YOUR ASSIGNMENT »
Go through the listing and copy each line with the string "agent".

DATASET »
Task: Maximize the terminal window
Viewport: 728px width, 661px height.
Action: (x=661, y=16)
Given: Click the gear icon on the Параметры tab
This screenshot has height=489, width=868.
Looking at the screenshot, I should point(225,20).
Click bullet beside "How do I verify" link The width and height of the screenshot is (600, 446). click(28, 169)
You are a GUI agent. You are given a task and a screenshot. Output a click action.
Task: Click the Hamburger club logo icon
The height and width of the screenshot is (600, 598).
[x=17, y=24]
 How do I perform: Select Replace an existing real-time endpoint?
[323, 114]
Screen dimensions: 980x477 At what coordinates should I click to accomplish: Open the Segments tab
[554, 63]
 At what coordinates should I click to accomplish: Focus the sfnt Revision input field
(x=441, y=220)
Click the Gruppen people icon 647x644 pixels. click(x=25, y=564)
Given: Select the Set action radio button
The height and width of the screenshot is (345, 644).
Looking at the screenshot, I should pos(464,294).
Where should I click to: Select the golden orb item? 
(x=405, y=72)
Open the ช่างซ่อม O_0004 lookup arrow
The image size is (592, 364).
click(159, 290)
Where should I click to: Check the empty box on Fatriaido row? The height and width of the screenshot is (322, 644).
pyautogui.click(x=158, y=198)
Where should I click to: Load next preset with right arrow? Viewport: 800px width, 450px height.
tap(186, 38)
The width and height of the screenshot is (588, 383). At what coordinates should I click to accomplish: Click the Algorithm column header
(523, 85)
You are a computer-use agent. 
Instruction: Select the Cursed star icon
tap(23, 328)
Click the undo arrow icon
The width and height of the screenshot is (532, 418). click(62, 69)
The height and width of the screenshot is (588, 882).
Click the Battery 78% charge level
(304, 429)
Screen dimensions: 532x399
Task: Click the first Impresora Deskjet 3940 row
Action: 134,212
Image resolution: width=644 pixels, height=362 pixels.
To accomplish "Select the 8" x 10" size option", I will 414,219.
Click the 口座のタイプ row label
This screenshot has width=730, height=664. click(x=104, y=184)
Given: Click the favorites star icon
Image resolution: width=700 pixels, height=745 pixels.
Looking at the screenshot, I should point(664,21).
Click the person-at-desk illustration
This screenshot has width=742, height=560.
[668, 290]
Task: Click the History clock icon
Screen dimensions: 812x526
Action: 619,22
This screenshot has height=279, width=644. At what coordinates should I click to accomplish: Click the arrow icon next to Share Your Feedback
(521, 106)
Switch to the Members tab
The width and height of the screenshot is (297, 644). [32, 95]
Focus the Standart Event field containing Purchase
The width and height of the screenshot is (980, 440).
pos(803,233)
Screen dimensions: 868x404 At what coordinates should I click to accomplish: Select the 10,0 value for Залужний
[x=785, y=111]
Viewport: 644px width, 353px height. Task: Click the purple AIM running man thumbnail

OUTPUT »
You are a GUI agent. You are given a task and a screenshot. Output a click action.
You are a computer-use agent. 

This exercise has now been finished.